Can we have a sequence of transitive sets $\langle\mathcal V_0, \mathcal V_1, \mathcal V_2,...\rangle$, all modeling $\sf ZF$, such that $\mathcal P(V_n) \subset \mathcal V_{n+1}$, and the cardinality of each is inaccessible from the cardinalities of the sets preceding it, and where choice fails inside each one of them, yet each successor set $\mathcal V_{n+1}$ proves choice externally over its predecessor $\mathcal V_n$?

Formal workup:

Add a primitive total unary function symbol $\mathcal V$ to the language of set theory; as a notation we shall write $\mathcal V(x)$ as $\mathcal V_x$. To all axioms of $\sf ZF$ [in language $\{=,\in\}$], add the following axioms:

**Restriction:** $\forall x: x \not \in \omega \to \mathcal V_x= \emptyset$

**Modeling:** if $\phi$ is an axiom of $\sf ZF\neg C$, then: $\forall n \in \omega: \phi^{\mathcal V_n}$

**Transitivity:** $\forall n \in \omega: \mathcal V_n \text { is transitive}$

**Power :** $\forall n \forall x: n \in \omega \land x \subseteq \mathcal V_n \to x \in \mathcal V_{n+1}$

**Inaccessibility:** $\forall n \in \omega: \operatorname {icc}( |\mathcal V_n |)$

**Choice:** $\forall n \in \omega: \forall x \in \mathcal V_n \exists f \in \mathcal V_{n+1}: \\\operatorname {dom}(f)=x \setminus \{\emptyset\} \land \forall m \, (f(m) \in m ) $

Where for every $\Phi$ set of sentences, $[\Phi]^X$ is the relativization of all quantifiers in elements of $\Phi$ to $X$; and $``\operatorname {icc..}\!\!"$ stands for *".. is inaccessible"*, $``| \ |\!\!"$ stands for cardinality defined after Scott's.

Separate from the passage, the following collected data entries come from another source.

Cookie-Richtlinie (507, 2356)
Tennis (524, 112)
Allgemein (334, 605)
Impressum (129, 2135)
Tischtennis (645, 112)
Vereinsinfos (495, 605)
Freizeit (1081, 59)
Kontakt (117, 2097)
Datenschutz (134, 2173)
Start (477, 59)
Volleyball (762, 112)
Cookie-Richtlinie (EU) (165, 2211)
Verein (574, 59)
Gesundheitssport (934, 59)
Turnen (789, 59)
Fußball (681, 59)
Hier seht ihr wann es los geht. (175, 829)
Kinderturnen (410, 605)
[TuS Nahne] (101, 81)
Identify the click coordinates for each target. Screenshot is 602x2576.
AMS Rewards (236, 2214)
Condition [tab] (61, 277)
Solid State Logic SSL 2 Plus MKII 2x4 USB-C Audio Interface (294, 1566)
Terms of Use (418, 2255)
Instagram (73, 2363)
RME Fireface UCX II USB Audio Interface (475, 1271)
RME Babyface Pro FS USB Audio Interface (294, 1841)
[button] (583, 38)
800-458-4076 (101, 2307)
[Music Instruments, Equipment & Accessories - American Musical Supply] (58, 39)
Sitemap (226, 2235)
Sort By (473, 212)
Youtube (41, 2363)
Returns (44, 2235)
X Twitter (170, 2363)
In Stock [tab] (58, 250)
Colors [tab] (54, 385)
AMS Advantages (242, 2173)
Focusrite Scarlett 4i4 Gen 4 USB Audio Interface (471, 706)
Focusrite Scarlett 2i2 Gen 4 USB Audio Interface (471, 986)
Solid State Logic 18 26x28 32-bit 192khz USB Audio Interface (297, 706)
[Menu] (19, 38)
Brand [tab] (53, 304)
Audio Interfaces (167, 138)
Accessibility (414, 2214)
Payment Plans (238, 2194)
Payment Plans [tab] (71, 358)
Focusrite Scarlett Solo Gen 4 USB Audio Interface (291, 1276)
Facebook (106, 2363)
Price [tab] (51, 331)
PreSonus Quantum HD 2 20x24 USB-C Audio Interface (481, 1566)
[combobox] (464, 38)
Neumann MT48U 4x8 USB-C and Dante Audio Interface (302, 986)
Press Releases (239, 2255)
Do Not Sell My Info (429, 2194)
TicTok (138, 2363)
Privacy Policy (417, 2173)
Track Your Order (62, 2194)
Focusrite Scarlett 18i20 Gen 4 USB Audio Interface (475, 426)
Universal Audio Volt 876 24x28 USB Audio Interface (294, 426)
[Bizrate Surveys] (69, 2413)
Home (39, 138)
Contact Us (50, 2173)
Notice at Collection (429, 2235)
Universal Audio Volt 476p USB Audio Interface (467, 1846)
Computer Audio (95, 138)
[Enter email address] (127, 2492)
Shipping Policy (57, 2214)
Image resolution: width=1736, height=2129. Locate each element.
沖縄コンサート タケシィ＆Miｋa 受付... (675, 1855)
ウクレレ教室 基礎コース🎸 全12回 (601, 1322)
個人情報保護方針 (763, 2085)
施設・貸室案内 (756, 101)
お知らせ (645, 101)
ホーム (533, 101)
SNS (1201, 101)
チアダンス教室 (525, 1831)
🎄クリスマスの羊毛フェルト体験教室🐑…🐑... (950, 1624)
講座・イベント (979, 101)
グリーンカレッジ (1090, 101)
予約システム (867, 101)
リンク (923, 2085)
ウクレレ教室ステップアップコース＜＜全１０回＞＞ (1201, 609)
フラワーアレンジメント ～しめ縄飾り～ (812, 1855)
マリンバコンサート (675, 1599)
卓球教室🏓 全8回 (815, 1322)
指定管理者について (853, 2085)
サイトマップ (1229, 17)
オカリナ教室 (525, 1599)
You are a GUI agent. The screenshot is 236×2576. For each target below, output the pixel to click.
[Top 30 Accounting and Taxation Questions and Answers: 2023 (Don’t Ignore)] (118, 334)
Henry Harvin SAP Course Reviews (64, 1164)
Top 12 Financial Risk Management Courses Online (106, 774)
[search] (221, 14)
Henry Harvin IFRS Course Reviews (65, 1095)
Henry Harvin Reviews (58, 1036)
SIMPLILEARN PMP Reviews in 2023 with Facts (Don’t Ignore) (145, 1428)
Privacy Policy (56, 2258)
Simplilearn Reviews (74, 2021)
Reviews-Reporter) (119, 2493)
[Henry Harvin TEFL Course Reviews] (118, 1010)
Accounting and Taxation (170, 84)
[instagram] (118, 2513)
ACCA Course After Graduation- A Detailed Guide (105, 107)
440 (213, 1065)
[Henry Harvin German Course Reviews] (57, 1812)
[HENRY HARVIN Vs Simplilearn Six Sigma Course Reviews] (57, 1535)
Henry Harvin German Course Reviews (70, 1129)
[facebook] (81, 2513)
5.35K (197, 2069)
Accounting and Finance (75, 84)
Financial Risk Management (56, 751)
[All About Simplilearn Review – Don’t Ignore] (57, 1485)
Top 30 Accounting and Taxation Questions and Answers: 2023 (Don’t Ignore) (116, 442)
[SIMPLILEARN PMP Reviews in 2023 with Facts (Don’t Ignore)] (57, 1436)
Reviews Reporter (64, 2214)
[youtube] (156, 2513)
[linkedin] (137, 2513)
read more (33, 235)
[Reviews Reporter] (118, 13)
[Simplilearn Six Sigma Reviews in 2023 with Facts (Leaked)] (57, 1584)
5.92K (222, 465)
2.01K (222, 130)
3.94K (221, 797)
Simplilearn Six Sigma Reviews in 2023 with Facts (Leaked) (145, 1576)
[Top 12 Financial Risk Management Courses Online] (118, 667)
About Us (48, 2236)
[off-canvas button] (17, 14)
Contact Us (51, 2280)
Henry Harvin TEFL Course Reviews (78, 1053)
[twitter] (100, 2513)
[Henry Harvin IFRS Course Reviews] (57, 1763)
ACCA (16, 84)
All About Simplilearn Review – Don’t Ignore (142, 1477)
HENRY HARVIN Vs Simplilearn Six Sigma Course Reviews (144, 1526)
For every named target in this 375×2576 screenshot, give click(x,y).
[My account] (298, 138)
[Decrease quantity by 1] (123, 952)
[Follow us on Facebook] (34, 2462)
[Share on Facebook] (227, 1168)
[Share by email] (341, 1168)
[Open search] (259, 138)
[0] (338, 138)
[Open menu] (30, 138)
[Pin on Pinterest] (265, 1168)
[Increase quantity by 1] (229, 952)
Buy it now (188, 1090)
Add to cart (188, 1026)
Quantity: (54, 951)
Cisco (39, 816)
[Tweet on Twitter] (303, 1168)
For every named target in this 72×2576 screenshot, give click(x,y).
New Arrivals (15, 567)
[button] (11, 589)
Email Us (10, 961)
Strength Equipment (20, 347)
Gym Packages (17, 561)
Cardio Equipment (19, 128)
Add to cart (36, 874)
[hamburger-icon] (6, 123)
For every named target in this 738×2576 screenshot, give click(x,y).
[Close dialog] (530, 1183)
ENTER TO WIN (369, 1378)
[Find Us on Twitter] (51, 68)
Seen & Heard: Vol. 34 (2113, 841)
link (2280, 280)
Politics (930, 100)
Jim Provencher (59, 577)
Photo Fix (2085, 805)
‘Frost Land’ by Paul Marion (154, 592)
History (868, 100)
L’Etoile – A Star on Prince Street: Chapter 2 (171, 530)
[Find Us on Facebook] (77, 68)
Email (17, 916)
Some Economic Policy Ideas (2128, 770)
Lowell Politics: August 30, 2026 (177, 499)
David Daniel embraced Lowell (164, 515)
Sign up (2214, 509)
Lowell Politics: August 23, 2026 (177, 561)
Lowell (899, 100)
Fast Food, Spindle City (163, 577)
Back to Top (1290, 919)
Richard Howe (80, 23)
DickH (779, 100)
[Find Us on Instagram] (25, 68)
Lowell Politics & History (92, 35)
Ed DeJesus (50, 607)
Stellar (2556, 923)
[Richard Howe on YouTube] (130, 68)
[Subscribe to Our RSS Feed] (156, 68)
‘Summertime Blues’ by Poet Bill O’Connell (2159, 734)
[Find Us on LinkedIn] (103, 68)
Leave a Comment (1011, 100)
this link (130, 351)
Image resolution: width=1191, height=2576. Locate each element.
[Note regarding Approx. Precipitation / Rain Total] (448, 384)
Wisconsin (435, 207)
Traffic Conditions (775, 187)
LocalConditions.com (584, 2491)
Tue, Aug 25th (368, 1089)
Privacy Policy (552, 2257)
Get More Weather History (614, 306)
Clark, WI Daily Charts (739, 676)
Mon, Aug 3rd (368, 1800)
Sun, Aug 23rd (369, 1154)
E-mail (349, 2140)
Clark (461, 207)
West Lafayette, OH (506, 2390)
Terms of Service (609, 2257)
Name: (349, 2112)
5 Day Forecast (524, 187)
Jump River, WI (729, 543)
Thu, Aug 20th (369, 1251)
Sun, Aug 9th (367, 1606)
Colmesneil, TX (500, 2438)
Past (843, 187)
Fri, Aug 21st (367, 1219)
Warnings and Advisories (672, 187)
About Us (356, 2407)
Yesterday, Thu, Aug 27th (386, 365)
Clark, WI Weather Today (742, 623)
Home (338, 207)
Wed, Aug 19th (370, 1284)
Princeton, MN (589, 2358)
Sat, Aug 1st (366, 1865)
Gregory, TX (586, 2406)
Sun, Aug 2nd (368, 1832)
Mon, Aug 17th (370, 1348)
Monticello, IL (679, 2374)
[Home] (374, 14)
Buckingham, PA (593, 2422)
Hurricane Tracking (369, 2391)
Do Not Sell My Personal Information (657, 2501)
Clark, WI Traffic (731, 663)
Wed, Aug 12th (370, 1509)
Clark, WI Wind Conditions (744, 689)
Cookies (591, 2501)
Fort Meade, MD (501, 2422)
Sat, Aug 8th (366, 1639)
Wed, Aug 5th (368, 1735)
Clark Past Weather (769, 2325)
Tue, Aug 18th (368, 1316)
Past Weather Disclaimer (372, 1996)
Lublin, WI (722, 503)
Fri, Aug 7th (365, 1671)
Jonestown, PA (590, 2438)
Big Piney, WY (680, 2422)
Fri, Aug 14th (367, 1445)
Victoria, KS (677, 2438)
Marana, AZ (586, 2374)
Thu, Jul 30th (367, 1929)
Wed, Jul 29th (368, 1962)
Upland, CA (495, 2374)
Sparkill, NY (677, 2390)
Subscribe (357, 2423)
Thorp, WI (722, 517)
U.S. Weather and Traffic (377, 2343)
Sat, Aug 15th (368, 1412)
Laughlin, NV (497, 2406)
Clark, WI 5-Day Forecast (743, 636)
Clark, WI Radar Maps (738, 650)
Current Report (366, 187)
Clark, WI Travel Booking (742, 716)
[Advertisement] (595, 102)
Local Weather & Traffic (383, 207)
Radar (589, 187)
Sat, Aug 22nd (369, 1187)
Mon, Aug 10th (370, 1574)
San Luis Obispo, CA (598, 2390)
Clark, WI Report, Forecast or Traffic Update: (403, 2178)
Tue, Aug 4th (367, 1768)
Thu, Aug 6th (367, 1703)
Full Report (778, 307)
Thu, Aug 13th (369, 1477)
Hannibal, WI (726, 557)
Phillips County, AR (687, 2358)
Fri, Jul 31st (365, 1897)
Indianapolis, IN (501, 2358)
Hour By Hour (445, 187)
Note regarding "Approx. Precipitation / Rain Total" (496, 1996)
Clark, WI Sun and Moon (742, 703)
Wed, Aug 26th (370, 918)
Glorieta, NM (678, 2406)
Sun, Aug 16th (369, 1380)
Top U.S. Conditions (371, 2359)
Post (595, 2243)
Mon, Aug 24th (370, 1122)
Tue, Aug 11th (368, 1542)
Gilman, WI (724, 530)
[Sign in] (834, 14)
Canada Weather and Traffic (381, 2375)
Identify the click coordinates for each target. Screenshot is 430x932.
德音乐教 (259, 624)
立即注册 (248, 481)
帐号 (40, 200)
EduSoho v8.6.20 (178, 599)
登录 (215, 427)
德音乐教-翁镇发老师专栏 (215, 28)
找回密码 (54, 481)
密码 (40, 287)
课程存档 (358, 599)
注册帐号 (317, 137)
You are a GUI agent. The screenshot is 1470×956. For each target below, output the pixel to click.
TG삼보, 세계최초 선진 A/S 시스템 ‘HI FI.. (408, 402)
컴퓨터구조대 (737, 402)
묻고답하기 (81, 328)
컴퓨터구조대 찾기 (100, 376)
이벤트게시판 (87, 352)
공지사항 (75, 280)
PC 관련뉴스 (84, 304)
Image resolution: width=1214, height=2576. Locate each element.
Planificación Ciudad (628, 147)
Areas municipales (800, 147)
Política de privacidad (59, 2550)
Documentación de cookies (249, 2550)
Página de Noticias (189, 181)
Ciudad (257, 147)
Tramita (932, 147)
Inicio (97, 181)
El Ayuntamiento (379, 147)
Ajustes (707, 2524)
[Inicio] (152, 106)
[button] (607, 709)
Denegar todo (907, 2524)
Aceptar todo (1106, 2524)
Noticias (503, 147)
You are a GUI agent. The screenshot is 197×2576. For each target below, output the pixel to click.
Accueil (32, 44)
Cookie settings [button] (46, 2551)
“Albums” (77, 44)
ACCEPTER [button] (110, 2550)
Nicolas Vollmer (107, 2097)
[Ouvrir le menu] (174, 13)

This means that the cardinality of each $\mathcal V_n$ is not reachable by set unions and powering from below, i.e. it is strictly larger than the cardinality of any set union of a set of strictly smaller cardinality whose elements are of strictly smaller cardinalities, and it is strictly larger than the cardinality of the power set of any set of a strictly smaller cardinality.